De opbouw van de preek

Toonde A. J. van Dijk de mogelijkheden tot dieper begrip die nauwgezette tekstvergelijking biedt, bij het vergelijken van de struktuur van de preken kunnen wij dankbaar gebruik maken van de verhelderende analyses van M. J. G. van der Velden in zijn onlangs verschenen proefschrift over „K. H. Miskotte als prediker”. Van der Velden laat zien dat Miskotte’s preken bestaan uit vier componenten, die hij ziet als een kern met daaromheen drie concentrische cirkels. (9)

  1. kern: de tekst als goddelijke aanspraak, Woord Gods;
  2. 1e cirkel: bijbels-theologische en dogmatische overwegingen bij de tekst;
  3. 2e cirkel: associaties in wijsbegeerte en literatuur, 3e cirkel: onze ervaring met de wereld.
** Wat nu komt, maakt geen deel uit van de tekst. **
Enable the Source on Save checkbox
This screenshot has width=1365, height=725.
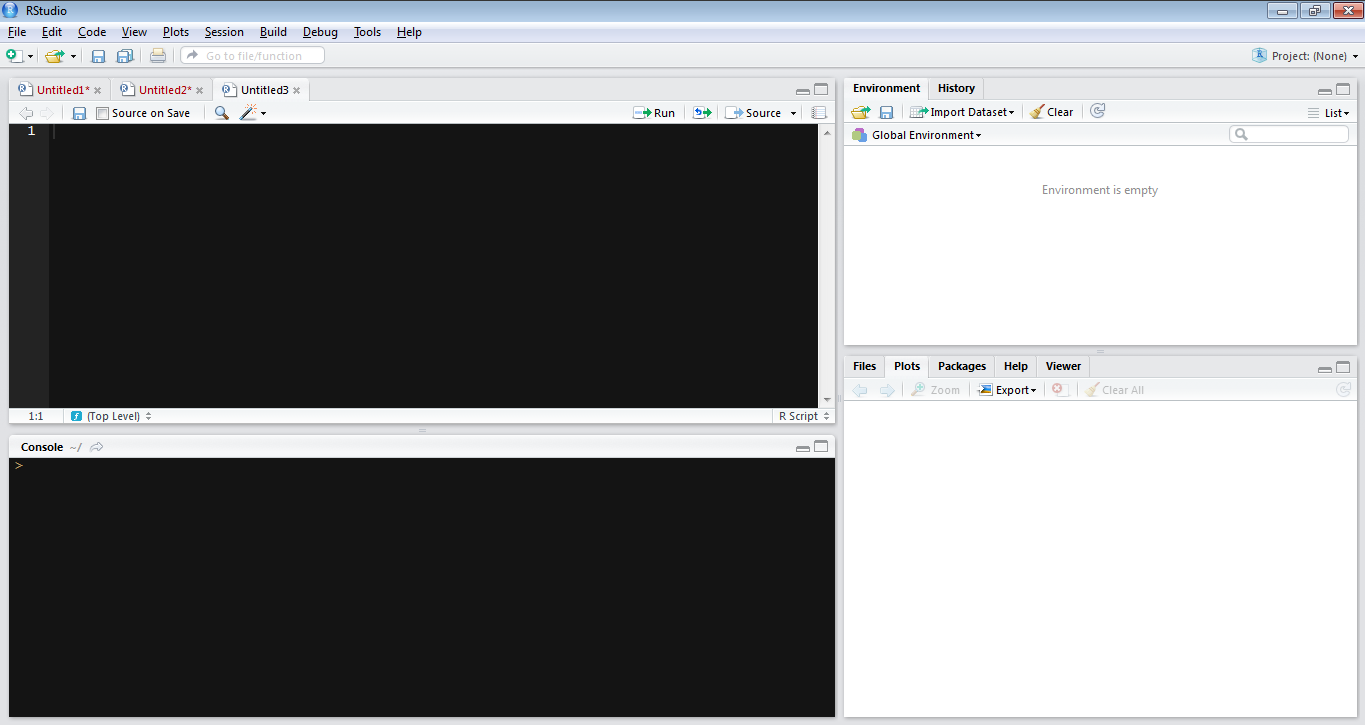coord(102,113)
De 2e en 3e cirkel van Van der Velden neem ik hier voor het gemak samen in één rubriek. Dat kan ook goed omdat Miskotte in het werk van dichters en filosofen ons aller levenservaring ziet uitgedrukt en geordend.

Miskotte’s preken beginnen vaak met beschouwingen uit de laatste rubriek. Of hij in zijn voorbereiding de weg van a naar c volgde, zoals Van der Velden veronderstelt (hoe weet je dat eigenlijk?), en in de preek zelf de omgekeerde volgorde c-b-a, kunnen we laten rusten. De indeling op zich is verhelderend. Laten we eens proberen de inhoud van Miskotte’s preek volgens deze rubrieken in te delen. Dan krijg je, beknopt en schematisch, ongeveer het volgende.

Inhoud

  1. Christus’ oordeel onthult ons werkelijke leven en scheidt hierin goed en kwaad. Dit is pijnlijk én genezend. Het is gericht en genade in enen.
  2. Dat Christus ons oordeelt zegt de apostel nauwelijks twintig jaar nadat mensen als wij Jezus hebben geoordeeld en gedood. De verkondiger uit de evangeliën is de verkondigd uit de epistelen geworden. Wat het evangelie vertelt als Jezus’ levensgeheim, namelijk zijn dood, wordt nu verkondigd als ons levensgeheim. Deze „brutale identifikatie” wil zeggen: ons oordeel over de mensjezus is zijn oordeel over ons. Ons oordeel over Hem wordt door Hem als vals en boos onthuld. De apostel verkondigt Jezus vanuit de Raad Gods. Dit is de enige legitieme manier. Doet men dit met, dan moet men het leven van Jezus of met de Rooms Katholieke Kerk representeren in de gang van het kerkelijke jaar of psychologisch analyseren.
  3. Ons bestaan is wezenlijk gekarakteriseerd als oordelen over het leven, over mens en God. Dat wij geoordeeld worden kunnen we eigenlijk niet vatten. We wijken er voor uit, zoals Vestdijk in zijn roman „De kelner en de levenden” of geven ons over, zoals Achterberg in zijn gedicht ,,Droomgericht”. Tegelijk verlangen we naar een oordeel: dat we onszelf leren kennen en goed en kwaad in ons leven en onze verstrengeling met bovenpersoonlijke machten uit elkaar worden gehaald. Dit heeft ook Vestdijk beseft; als in zijn roman het laatste oordeel zich aankondigt, wekt dit angst en tegelijk hoop. Onze bestaanservaring is ambivalent. Wij verlangen naar een laatste oordeel en wijken er voor uit. Deze ambivalentie kunnen we uit onszelf niet te boven komen.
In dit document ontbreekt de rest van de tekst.